Complexity grows in line with the number of personnel, products, order volumes and activities generated by new opportunities. Yet most organizations create policies and procedures not to be more efficient, but to prevent people from making stupid mistakes. A certain degree of bureaucracy is natural – but left unchecked, it can become a permanent brake on the organization’s ability to move at pace.

One large long-established company in the UK experiencing reduced demand realized that delays in product innovation were the result of leaders over-analysing the risk equation. The head of innovation said, “The easiest way to kill a technology project is to give it to the risk department for an evaluation.”

No wonder. In many cases, speed to market is crucial. If there is no underlying value in hesitation, it should be avoided. This is especially true in relation to technological innovation, because all technology is transitory: it will ultimately be replaced by another technology. The first question in assessing technology should be: when will this technology be obsolete? Technological innovation only ever provides a temporary competitive advantage (and unless you are making it, your competitors can purchase the same technology). Speed is key. The value of technology lies in how quickly and effectively you apply it.

Risk management for all

The reality is that all innovation carries some level of risk and some degree of return. Balancing the equation can mean the difference between extreme profits and bankruptcy. Yet executive teams’ risk appetites and innovation postures are not always equal.
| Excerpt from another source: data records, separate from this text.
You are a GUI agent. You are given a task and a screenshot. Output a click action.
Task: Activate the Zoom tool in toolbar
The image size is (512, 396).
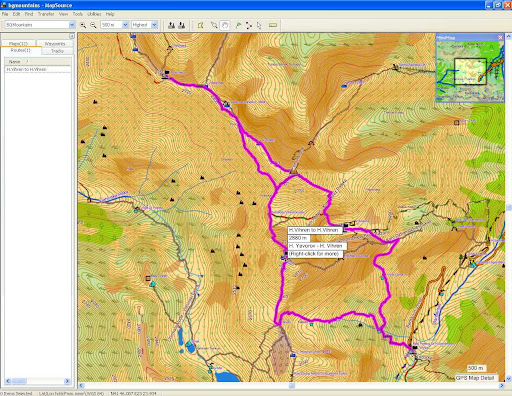click(214, 25)
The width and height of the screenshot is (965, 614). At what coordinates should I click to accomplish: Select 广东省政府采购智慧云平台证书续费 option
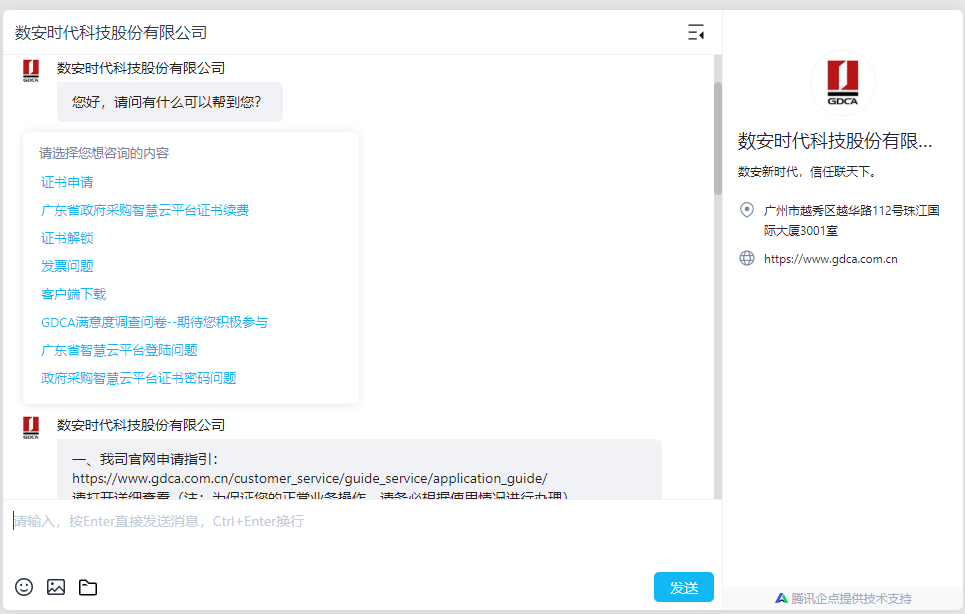tap(145, 210)
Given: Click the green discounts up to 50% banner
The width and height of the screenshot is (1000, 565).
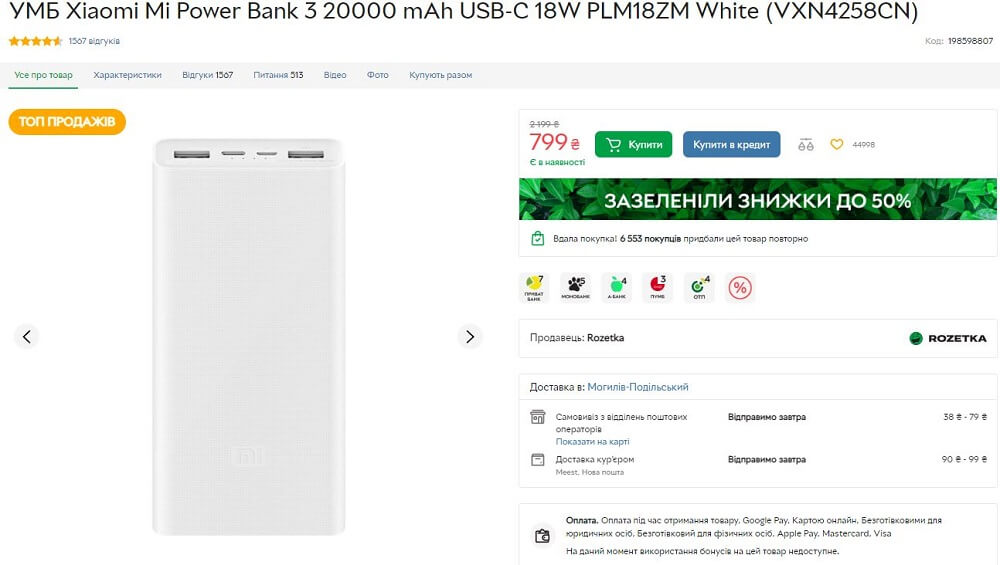Looking at the screenshot, I should (758, 200).
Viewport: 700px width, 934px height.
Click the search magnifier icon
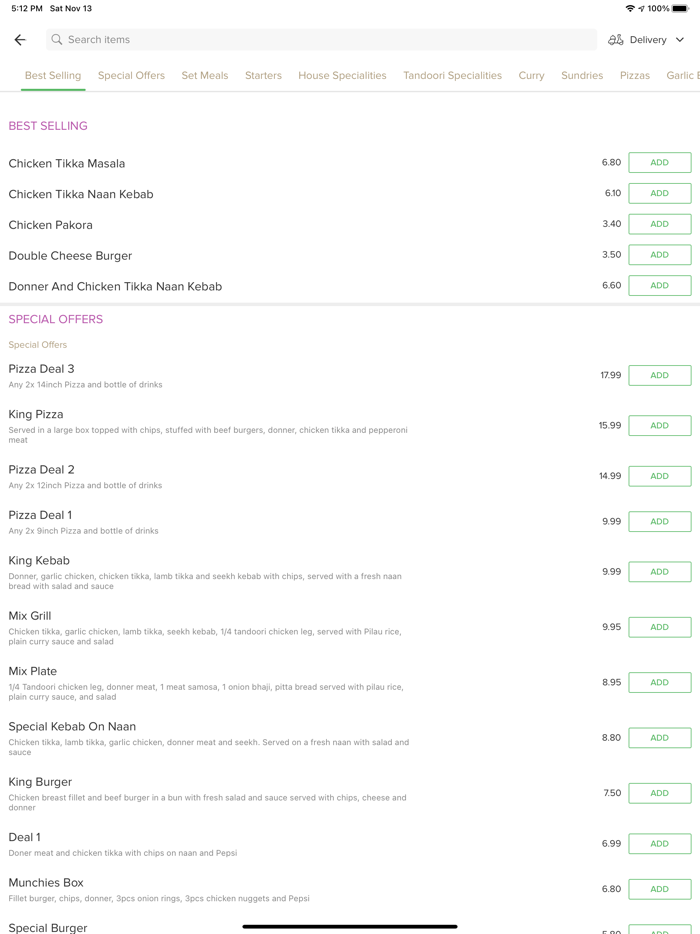(x=57, y=40)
Elements of risk management need to be incorporated into everyone’s job. Imagine playing soccer and having to consult the risk management team on the side-lines every time you needed to kick the ball. Empowering the organization should start with pushing aspects of risk management into everyone’s day-to-day activities, through the right tools, techniques and feedback mechanisms. A mechanism similar to a radar screen can help assess risk factors, dividing risk into factors within the organization’s control, and outside it; and factors that are known, and the unknown. Such a mechanism can be used to help individuals make risk management part of their responsibilities. Meanwhile, the risk management function should refocus on the exceptions and anomalies that emerge from externalities and unforeseen exceptions.

Your risk appetite

Since time is a key competitive element in innovation, senior teams need to learn to assess risk quickly, and to fail fast. Typically, however, senior managers want to avoid failure. If an innovation project isn’t on track, the first reaction is to increase resources. When it gets into deeper trouble, fear of failure propels the manager into even greater commitments. Instead, the manager needs feedback mechanisms to understand when a project needs rapid corrective action. They need to ask a fundamental question: “Have conditions changed, and does this still make sense?”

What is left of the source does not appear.